Longitudinal FDG-PET As a Surrogate for FMISO-Defined Hypoxia In HPV-Positive Oropharyngeal Cancer
Abstract
Purpose
Tumor hypoxia drives radio-resistance in Head & Neck cancer (HNC) and can guide radiation dose de-escalation. Tumor hypoxia can be imaged using 18F-fluoromisonidazole (FMISO-PET; non-standard-of-care). Because hypoxia drives glycolysis, we assessed correlations between 18F-fluorodeoxyglucose (FDG)-PET (standard-of-care) and FMISO-defined hypoxia.
Methods
We retrospectively analyzed thirteen HPV-positive oropharyngeal cancer patients who underwent baseline FDG-PET (pre-RT), repeat FDG (week-2) and FMISO-PET 2 weeks into radiotherapy under a prospective phase-II trial (NCT03323463). Hypoxic tumor sub-volumes (HSV) were defined using FMISO tumor-to-background (floor-of-mouth) ratio ≥1.2. Tumor volumes (TV), FDG_SUV_max/FDG_SUV_mean, metabolic tumor volumes (MTV50%) and MTV50%_SUV_mean were extracted from FDG-PET. Pearson correlations compared pre-RT FDG, week-2 FDG and ΔFDG metrics with FMISO_SUV_mean and FMISO_SUV_max, HSV_SUV_mean and HSV_volume.
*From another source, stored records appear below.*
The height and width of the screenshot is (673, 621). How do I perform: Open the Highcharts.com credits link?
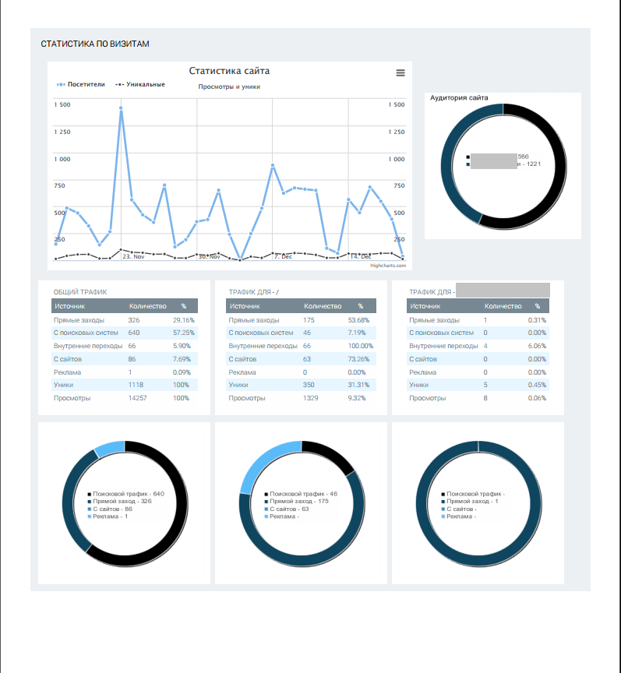click(388, 266)
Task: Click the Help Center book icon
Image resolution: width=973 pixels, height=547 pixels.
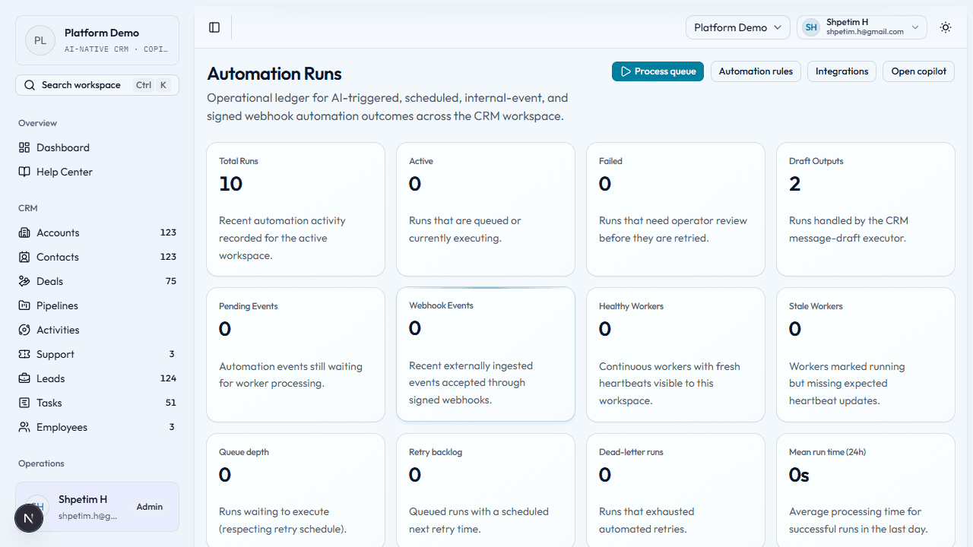Action: (x=25, y=172)
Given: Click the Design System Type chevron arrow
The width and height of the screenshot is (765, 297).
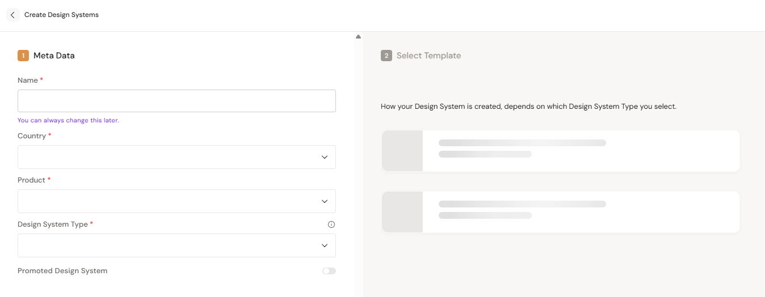Looking at the screenshot, I should (x=325, y=245).
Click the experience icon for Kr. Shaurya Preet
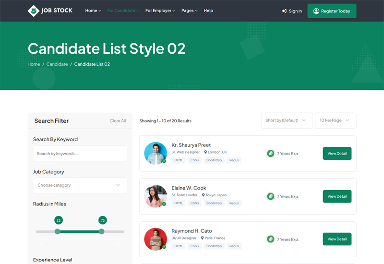384x264 pixels. [271, 154]
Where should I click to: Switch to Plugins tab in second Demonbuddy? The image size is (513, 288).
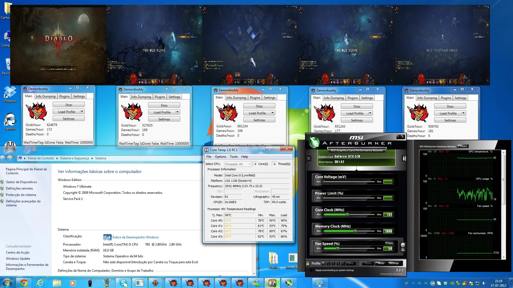tap(160, 97)
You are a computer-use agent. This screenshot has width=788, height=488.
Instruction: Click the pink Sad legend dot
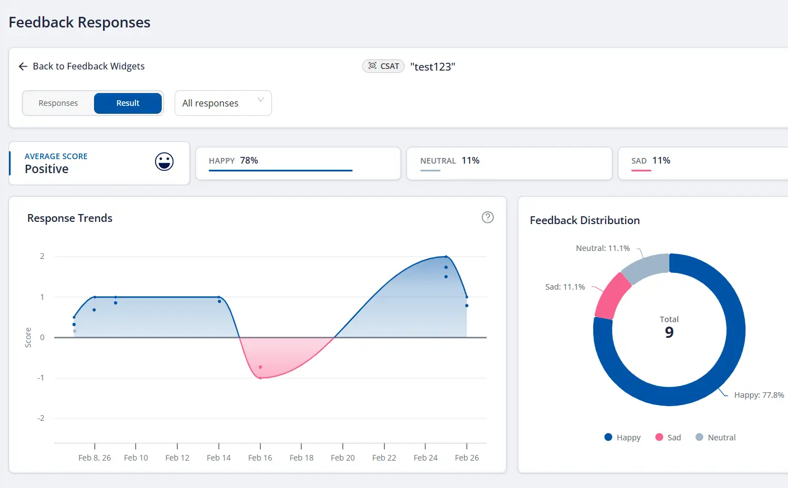click(659, 437)
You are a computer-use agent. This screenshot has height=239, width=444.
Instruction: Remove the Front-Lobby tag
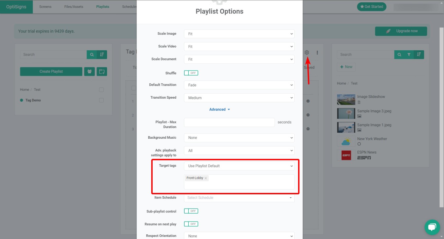(206, 178)
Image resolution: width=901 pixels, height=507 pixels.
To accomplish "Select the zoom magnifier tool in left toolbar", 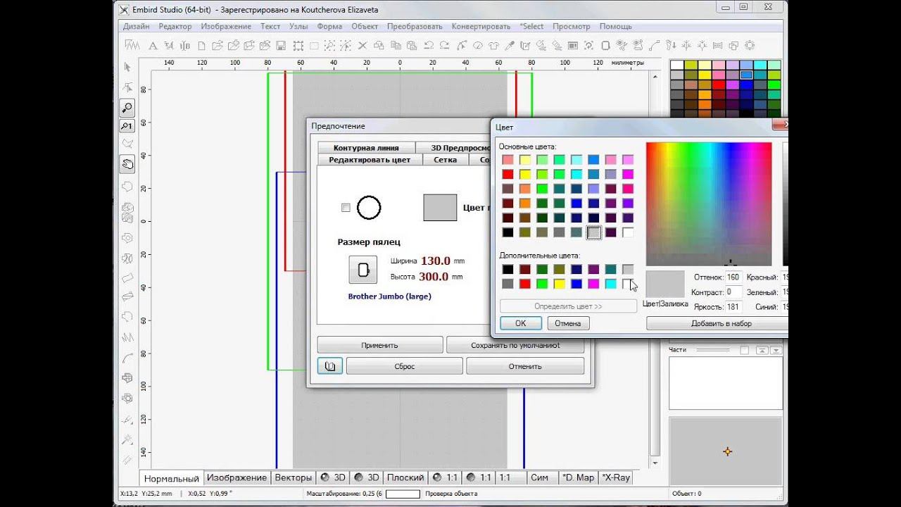I will click(x=127, y=108).
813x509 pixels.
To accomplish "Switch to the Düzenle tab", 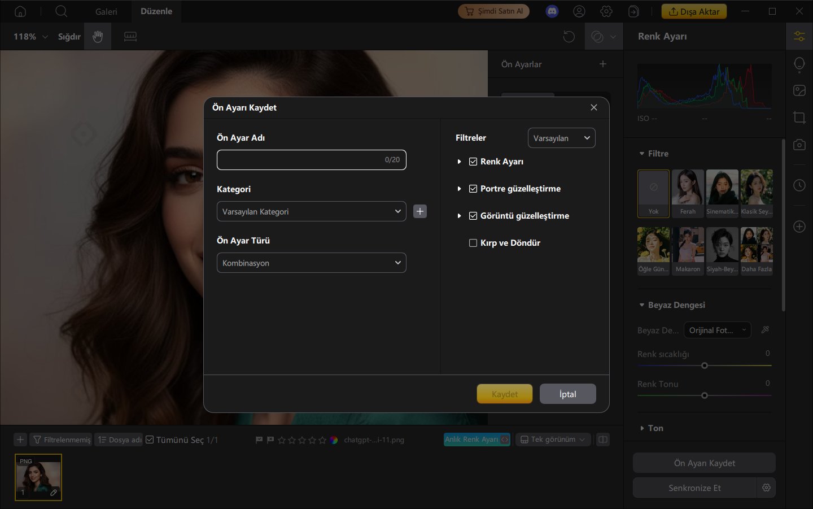I will point(156,11).
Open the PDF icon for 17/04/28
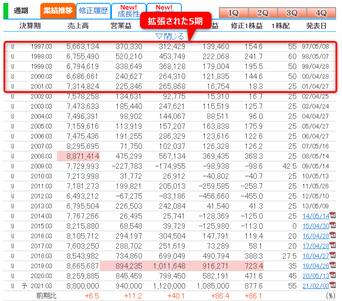Image resolution: width=342 pixels, height=301 pixels. (x=332, y=246)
Associations with clinical dose de-escalation decisions were assessed. Primary and nodal disease (PD and ND respectively) were analyzed separately.
Results
In ND, FMISO_SUV_mean strongly correlated with baseline TV (r=0.751, p<0.01) and MTV50% (r=0.711, p<0.01), and midtreatment TV (r=0.779, p<0.01) and MTV50% (r=0.702, p<0.01). MTV50% strongly correlated with HSV_volume (Pre-RT: r=0.723, p<0.001; Week2: r=0.592, p<0.05). At both timepoints in primary disease, TV, FDG_SUV_mean and FDG_SUV_max strongly correlated with FMISO_SUV_max (range: r=0.694 - 0.811, p<0.001). FDG_SUV_max, FDG_SUV_mean and MTV50%_SUV_mean strongly correlated with HSV_volume (r=0.712 - 0.862, p<0.001). ΔFDG of GTV and MTV showed no significant correlation with hypoxia. Pre-RT FDG_SUV_max and FDG_SUV_mean in PD were the only metrics significantly lower in the N=2 patients eligible for dose de-escalation (p=0.026).
Conclusion
FDG-PET metrics were associated with FMISO-defined hypoxia, with distinct patterns for primary versus nodal disease. Volumetric parameters best reflected nodal hypoxia. In primaries, pre-RT FDG_SUV_max and FDG_SUV_mean correlated strongest with FMISO and HSV. Correlations were weaker for week-2 FDG metrics and ΔFDG was not correlated. Further work with a larger patient cohort is needed to assess the utility of using FDG instead of FMISO response to select patients for de-escalation.